The degree of missing data will be investigated to gauge the extent to which patients are actively engaging with the ECA-PRO system. [6 weeks]
Specifically, the analysis will focus on assessing the completeness of the 29-item PROMIS profile, taking into account the number of items that have been satisfactorily completed. By examining prevalence of missing data, the investigators aim to infer the level of patient utilization of the ECA-PRO system, thereby shedding light on the extent to which patients are actively participating in the study and providing valuable insight.

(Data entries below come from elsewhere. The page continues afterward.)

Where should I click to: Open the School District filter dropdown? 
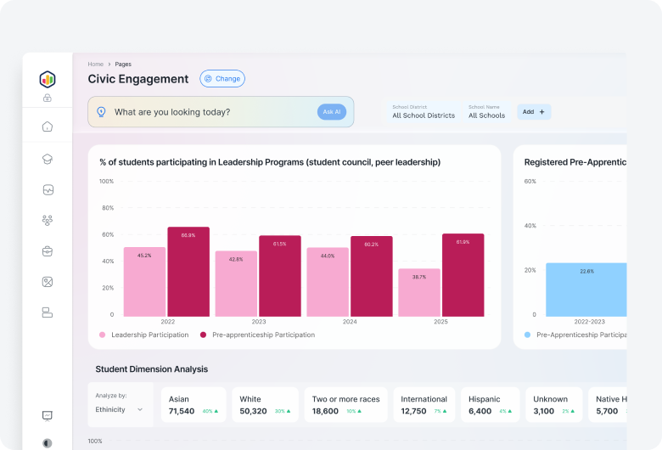pyautogui.click(x=423, y=112)
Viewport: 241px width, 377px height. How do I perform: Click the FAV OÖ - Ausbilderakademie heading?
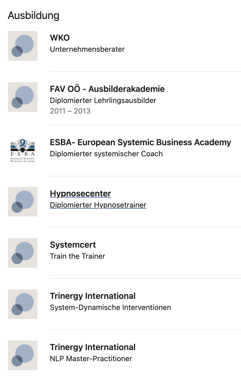107,89
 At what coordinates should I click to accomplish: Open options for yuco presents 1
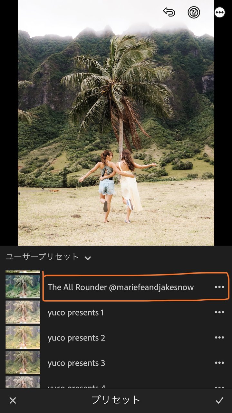[x=219, y=312]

Secondary Outcome Measures

Physical function [6 weeks]
There will be 4 items from the 29 item PROMIS profile, that will ask participants to rate different aspects of their physical functioning on a scale of 5-1. 5 will be without any difficulty, 1 being unable to do. Participants will fill out this survey with the ECA or in REDCap (depending on the intervention participants are receiving) and rate their physical functioning
Fatigue [6 weeks]
There will be 4 items from the 29 item PROMIS profile, that will ask participants to rate different aspects about fatigue on a scale of 1-5. 1 being never and 5 being always. Participants will fill out this questionnaire and rate the frequency of their fatigue symptoms. This will be done with the ECA or in REDCap (depending on the intervention participants are receiving).
Depression [6 weeks]
There will be 4 items from the 29 item PROMIS profile, that will ask participants to rate different aspects about depression on a scale of 1-5. 1 being never and 5 being always. Participants will fill out this questionnaire and rate the frequency of their depressive symptoms. This will be done with the ECA or in REDCap (depending on the type of intervention the participants are receiving).
Anxiety [6 weeks]
There will be 4 items from the 29 item PROMIS profile, that will ask participants to rate different aspects about anxiety on a scale of 1-5. 1 being never and 5 being always. Participants will fill out this questionnaire and rate the frequency of their anxiety symptoms. This will be done with the ECA or in REDCap (depending on the type of intervention participants are receiving).
Pain Interference [6 weeks]
There will be 4 items from the 29 item PROMIS profile that will ask participants how often they are impacted by pain. The participants will rate these on a scale of 1-5. 1 being not at all, 5 being very much. These will be done either with the ECA or on REDCap (depending on the type of intervention the participants are receiving).
Sleep Disturbance [6 weeks]
There will be 4 items from the 29 item PROMIS profile that will ask participants various aspects about their sleep. The participants will rate these on a scale of 1-5. 1 being not at all, 5 being very much. These will be done either with the ECA or on REDCap.
Ability to participate in social roles and activities [6 weeks]
There will be 4 items from the 29 item PROMIS profile that will ask participants various aspects about their social and daily activities. The participants will rate these on a scale of 5-1. 1 being always, 5 being never. These will be done either with the ECA or on REDCap.

Eligibility Criteria

Criteria

Ages Eligible for Study:

18 Years and Older

Sexes Eligible for Study:

All

Accepts Healthy Volunteers:

Inclusion Criteria:

At least 18 years of age or older
English or Spanish speaking
Can independently consent
Must have adequate corrected vision to use the ECA system (based on a 1 minute ECA functional screener)
Must have adequate hearing to use the ECA system.
Must have a current cancer diagnosis and an oncologist at BMC (Boston Medical Center)
Provider subjects must be practicing oncologists at BMC.

Exclusion Criteria:

None

Contacts and Locations

Locations

	Site	City	State	Country	Postal Code
1	Boston Medical Center	Boston	Massachusetts	United States	02118

Sponsors and Collaborators

Tufts Medical Center
Boston Medical Center

Investigators

Principal Investigator: Michael Paasche-Orlow, MD, MPH, Tufts Medical Center

Study Documents (Full-Text)

None provided.

More Information

Publications

None provided.

Responsible Party:

Tufts Medical Center

ClinicalTrials.gov Identifier:

NCT05948618

Other Study ID Numbers:

H-42311

First Posted:

Jul 17, 2023

Last Update Posted:

Jul 17, 2023

Last Verified:

Jul 1, 2023

Individual Participant Data (IPD) Sharing Statement:

Plan to Share IPD:

Studies a U.S. FDA-regulated Drug Product:

Studies a U.S. FDA-regulated Device Product:

Keywords provided by Tufts Medical Center

cancer

patient reported outcomes

medication adherence

Study Results

No Results Posted as of Jul 17, 2023